BEGIN

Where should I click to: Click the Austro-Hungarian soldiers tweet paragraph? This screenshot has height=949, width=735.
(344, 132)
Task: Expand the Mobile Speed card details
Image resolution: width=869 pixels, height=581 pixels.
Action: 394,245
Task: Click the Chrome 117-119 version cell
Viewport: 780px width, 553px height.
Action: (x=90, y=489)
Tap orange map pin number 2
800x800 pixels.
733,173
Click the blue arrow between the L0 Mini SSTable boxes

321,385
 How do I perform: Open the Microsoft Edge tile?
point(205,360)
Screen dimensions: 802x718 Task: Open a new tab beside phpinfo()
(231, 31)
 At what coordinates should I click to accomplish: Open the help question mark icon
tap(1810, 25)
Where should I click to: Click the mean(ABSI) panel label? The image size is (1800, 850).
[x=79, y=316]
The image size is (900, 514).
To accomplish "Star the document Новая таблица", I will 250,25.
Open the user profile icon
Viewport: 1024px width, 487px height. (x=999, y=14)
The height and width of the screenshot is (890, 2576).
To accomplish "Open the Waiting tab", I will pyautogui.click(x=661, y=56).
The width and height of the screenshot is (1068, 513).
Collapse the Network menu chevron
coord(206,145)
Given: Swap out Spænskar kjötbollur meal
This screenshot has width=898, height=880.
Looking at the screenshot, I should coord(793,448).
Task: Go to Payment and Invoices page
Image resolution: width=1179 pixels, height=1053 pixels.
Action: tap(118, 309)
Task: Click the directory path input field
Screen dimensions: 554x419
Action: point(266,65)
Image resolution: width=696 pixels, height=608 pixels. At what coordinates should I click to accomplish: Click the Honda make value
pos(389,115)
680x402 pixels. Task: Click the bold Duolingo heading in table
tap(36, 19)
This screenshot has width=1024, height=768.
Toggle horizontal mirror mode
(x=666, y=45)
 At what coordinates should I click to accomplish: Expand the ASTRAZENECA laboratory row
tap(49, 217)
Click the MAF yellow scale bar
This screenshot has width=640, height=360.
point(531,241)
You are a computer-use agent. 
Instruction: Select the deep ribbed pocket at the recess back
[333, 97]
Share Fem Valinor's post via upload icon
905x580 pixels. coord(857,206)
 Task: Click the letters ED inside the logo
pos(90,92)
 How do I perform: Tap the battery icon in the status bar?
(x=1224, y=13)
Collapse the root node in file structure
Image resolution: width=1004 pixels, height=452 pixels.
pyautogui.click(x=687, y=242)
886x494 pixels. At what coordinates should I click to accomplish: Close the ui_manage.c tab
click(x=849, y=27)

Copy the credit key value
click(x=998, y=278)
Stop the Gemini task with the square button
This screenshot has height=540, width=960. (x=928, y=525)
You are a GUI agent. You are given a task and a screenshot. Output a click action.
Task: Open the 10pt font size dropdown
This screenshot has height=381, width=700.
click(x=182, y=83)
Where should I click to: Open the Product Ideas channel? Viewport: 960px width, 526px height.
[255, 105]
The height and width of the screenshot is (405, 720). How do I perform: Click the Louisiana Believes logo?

END

TASK TO CARRY OUT: The response has to contain every record shown above, unaltered and complete.

THE ANSWER:
Where should I click to: Click the Austro-Hungarian soldiers tweet paragraph? This screenshot has height=949, width=735.
(344, 132)
Task: Expand the Mobile Speed card details
Image resolution: width=869 pixels, height=581 pixels.
Action: 394,245
Task: Click the Chrome 117-119 version cell
Viewport: 780px width, 553px height.
Action: (x=90, y=489)
Tap orange map pin number 2
800x800 pixels.
733,173
Click the blue arrow between the L0 Mini SSTable boxes

321,385
 How do I perform: Open the Microsoft Edge tile?
point(205,360)
Screen dimensions: 802x718 Task: Open a new tab beside phpinfo()
(231, 31)
 At what coordinates should I click to accomplish: Open the help question mark icon
tap(1810, 25)
Where should I click to: Click the mean(ABSI) panel label? The image size is (1800, 850).
[x=79, y=316]
The image size is (900, 514).
To accomplish "Star the document Новая таблица", I will 250,25.
Open the user profile icon
Viewport: 1024px width, 487px height. (x=999, y=14)
The height and width of the screenshot is (890, 2576).
To accomplish "Open the Waiting tab", I will pyautogui.click(x=661, y=56).
The width and height of the screenshot is (1068, 513).
Collapse the Network menu chevron
coord(206,145)
Given: Swap out Spænskar kjötbollur meal
This screenshot has width=898, height=880.
Looking at the screenshot, I should coord(793,448).
Task: Go to Payment and Invoices page
Image resolution: width=1179 pixels, height=1053 pixels.
Action: tap(118, 309)
Task: Click the directory path input field
Screen dimensions: 554x419
Action: point(266,65)
Image resolution: width=696 pixels, height=608 pixels. At what coordinates should I click to accomplish: Click the Honda make value
pos(389,115)
680x402 pixels. Task: Click the bold Duolingo heading in table
tap(36, 19)
This screenshot has width=1024, height=768.
Toggle horizontal mirror mode
(x=666, y=45)
 At what coordinates should I click to accomplish: Expand the ASTRAZENECA laboratory row
tap(49, 217)
Click the MAF yellow scale bar
This screenshot has width=640, height=360.
point(531,241)
You are a computer-use agent. 
Instruction: Select the deep ribbed pocket at the recess back
[333, 97]
Share Fem Valinor's post via upload icon
905x580 pixels. coord(857,206)
 Task: Click the letters ED inside the logo
pos(90,92)
 How do I perform: Tap the battery icon in the status bar?
(x=1224, y=13)
Collapse the root node in file structure
Image resolution: width=1004 pixels, height=452 pixels.
pyautogui.click(x=687, y=242)
886x494 pixels. At what coordinates should I click to accomplish: Close the ui_manage.c tab
click(x=849, y=27)

Copy the credit key value
click(x=998, y=278)
Stop the Gemini task with the square button
This screenshot has height=540, width=960. (x=928, y=525)
You are a GUI agent. You are given a task and a screenshot. Output a click action.
Task: Open the 10pt font size dropdown
This screenshot has height=381, width=700.
click(x=182, y=83)
Where should I click to: Open the Product Ideas channel? Viewport: 960px width, 526px height.
[255, 105]
The height and width of the screenshot is (405, 720). How do I perform: Click the Louisiana Believes logo?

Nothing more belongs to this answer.